84 year old male on HD for 12 years. He had a prior response to the Hepatitis B vaccine with a recent titer >10 IU/L. SARS-CoV-19 AB (IgG AB to the spike protein) was being checked monthly as part of an observational cohort. SARS-CoV-19 AB was (-) 1 month prior to receiving a viral vector-based vaccine. The AB was rechecked 1 month after the vaccine and remained (-). He was soon after admitted for GI bleed and tested positive for COVID-19 by PCR nasal swab on routine hospital screening. On discharge, he was asymptomatic but was hypoxemic requiring oxygen. 17 days after hospital discharge, SARS-CoV-19 by nasal PCR remained positive and AB titer was detectable at 1.3 U/L. Both were checked again 1 week later, viral PCR remained (-) with further increase in AB to 2.3 U/L. A titer of >2.0 U/L has been reported as protective. He was no longer hypoxemic by that time.

Discussion

SARS-CoV-19 AB was measured longitudinally in this elderly HD patient. AB titer to the spike protein was negative 4 weeks after receiving a viral vector-based SARS-CoV-19 vaccine. He was relatively immunocompetent based on prior AB response to Hepatitis B vaccination. He became SARS-CoV-19 AB (+) 2.5 weeks after mild COVID-19 infection. Most studies on SARS-CoV-19 vaccination in ESKD have focused on mRNA vaccines, which show a reasonably high AB conversion rate after the second injection.
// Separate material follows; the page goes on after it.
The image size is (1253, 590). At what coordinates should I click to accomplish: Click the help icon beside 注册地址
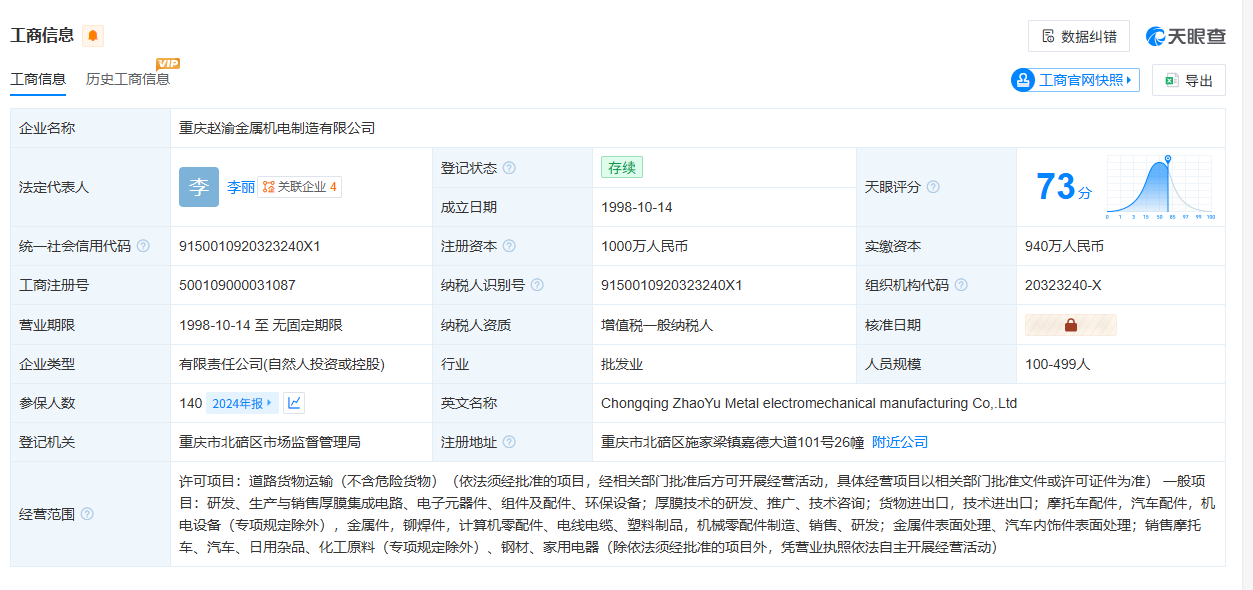[509, 442]
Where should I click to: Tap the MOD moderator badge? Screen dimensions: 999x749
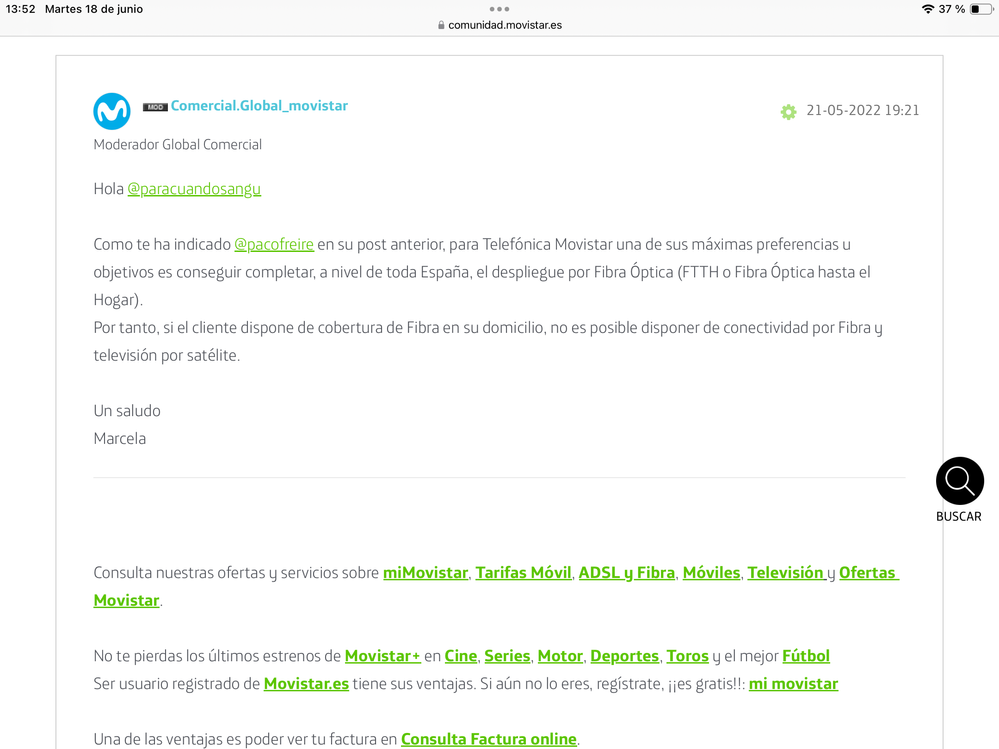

We do not know if lack of detectable spike protein AB after vaccination necessarily precludes resistance to infection, nor do we know if this patient’s eventual seroconversion was due only to his COVID-19 infection or simply a slow response to the vaccine. There is evidence in the general public that efficacy of the viral vector-based SARS-CoV-19 vaccine may be lower than that of mRNA vaccines. With ESKD patients more susceptible to infection and less able to mount AB’s to vaccines, this case supports the use of mRNA SARS-CoV-19 vaccines preferentially in the ESKD population if AB seroconversion is the targeted intermediary outcome.